The American Legislative Exchange Council (ALEC) is holding their spring task force summit today in Savannah, Georgia. A peek inside the day’s agenda makes it crystal clear that despite a rash of high profile membership defections—including most recently oil giant BP—and mounting pressure to stop misrepresenting climate science and undermining clean energy policies, deceit and disinformation is still the currency in which ALEC trades.
A wolf in sheep’s clothing
Take, for example, model legislation that members of ALEC’s Energy, Environment, and Agriculture Task Force are considering for endorsement. Entitled, “Act Providing Incentives for Carbon Reduction Investments,” this proposed policy might make you think that ALEC is changing its tune with respect to climate denial. However, closer examination reveals that this bill is yet another thinly veiled attempt to weaken the state-level renewable electricity standards (RES).
State RES policies have been a driving force behind the remarkable growth that wind, solar, and other renewable energy resources have experienced in the last decade. State experience shows that the RES is cost effective and delivers significant economic and environmental benefits. And for years, ALEC has been trying to discredit renewable energy and roll back RES policies.
In its latest attempt, ALEC is seeking to expand the eligibility criteria for complying with state RES policies to include non-renewable energy technologies such as natural gas, investments in electric vehicle infrastructure, carbon sequestration, and energy storage. To be sure, some of these technologies deserve thoughtful consideration of policies to truly foster their development. However, that is not what is going on here.

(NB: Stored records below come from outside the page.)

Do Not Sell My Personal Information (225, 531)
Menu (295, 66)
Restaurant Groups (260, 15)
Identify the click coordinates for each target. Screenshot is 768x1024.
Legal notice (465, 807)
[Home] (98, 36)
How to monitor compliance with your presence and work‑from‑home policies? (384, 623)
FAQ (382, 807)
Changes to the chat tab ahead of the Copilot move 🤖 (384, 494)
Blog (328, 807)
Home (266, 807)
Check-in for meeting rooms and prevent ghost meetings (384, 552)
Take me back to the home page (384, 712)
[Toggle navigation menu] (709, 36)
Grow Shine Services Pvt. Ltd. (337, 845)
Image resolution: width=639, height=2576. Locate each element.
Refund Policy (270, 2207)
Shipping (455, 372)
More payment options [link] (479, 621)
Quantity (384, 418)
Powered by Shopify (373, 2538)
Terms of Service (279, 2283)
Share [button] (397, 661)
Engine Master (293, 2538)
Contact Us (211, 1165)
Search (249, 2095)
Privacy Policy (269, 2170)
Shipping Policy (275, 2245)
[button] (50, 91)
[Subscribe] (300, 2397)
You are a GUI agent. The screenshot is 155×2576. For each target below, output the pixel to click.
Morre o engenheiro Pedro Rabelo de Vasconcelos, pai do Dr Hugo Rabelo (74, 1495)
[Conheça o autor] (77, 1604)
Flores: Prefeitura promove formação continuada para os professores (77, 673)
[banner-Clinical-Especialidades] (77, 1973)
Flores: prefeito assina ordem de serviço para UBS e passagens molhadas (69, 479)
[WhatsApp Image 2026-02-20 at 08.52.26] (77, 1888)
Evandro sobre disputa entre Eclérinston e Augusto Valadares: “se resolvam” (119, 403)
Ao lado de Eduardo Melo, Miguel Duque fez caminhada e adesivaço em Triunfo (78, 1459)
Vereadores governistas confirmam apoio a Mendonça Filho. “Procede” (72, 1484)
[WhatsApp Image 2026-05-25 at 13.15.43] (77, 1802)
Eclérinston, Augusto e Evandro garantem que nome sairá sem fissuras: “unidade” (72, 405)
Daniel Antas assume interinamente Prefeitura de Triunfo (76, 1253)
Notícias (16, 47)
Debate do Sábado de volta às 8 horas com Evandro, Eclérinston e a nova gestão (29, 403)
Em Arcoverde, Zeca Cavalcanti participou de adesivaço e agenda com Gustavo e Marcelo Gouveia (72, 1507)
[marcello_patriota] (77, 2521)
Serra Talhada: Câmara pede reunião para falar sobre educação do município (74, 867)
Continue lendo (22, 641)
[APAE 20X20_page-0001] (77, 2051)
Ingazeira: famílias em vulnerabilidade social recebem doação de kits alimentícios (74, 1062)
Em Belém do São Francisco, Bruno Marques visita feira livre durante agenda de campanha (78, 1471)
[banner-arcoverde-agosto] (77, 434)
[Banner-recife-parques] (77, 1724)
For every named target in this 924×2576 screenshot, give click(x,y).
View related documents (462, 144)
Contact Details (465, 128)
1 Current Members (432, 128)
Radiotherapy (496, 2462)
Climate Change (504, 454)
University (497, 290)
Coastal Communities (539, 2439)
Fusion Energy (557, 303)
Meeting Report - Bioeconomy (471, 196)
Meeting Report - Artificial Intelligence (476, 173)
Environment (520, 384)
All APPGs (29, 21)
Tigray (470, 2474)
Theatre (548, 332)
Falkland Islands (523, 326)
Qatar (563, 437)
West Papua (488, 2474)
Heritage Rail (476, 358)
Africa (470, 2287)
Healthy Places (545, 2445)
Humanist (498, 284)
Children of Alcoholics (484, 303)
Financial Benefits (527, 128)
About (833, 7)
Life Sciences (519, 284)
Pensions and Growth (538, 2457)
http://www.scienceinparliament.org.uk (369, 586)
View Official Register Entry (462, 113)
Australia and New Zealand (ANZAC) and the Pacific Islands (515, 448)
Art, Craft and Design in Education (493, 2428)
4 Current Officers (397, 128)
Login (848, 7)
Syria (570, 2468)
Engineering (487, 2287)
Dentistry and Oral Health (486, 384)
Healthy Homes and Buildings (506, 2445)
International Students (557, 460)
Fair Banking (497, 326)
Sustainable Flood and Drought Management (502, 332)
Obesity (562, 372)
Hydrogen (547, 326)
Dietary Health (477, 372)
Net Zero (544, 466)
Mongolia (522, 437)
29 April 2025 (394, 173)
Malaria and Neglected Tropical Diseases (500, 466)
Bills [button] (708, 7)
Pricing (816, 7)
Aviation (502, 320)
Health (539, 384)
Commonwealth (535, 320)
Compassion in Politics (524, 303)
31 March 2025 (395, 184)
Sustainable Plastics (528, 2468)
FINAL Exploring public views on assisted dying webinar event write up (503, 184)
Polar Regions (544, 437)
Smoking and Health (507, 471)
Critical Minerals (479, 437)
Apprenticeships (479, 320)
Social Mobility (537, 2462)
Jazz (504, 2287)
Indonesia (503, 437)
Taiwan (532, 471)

By simply cramming these technologies into existing RES policies, all that is achieved is, at best, a zero sum game in which no additional carbon emission reductions are achieved. At its worst, where natural gas deployment displaces renewable energy development, carbon emissions increase along with the consumer and environmental risks of over-reliance on natural gas.
Perhaps even more damning in revealing ALEC’s true intent here is the provision in their model legislation that would cap investments at one percent of a utility’s annual revenue requirement. Most state RES policies already have sensible protections in place to keep compliance costs from unduly harming consumers. But this kind of one-sided provision (e.g., accounting for just the costs and not the benefits in its assessment) would be one of the most restrictive nationwide, and would do nothing more than stifle investments in renewable energy technologies.
If at first you don’t succeed…
ALEC and their fossil-fuel funded allies have a very long history of failure in their attempts to roll back renewable energy and climate policy. Despite its recent hollow ‘victory’ in repealing the Kansas RES—the state’s 20 percent by 2020 RES has already been achieved and Kansas is now a national leader in wind development—far more often than not, ALEC’s efforts have come up short.
This hasn’t stopped ALEC in the past, and very clearly isn’t going to deter them now. Fortunately, though, in most states policy makers and citizens are choosing clean energy facts over the fossil fuel fiction that ALEC and their allies are selling. So long as that continues, ALEC’s “Act Providing Incentives for Carbon Reduction Investments” will end up where it belongs—in the trash heap of deceptive policy ideas—and the nation will continue its march toward a clean energy future.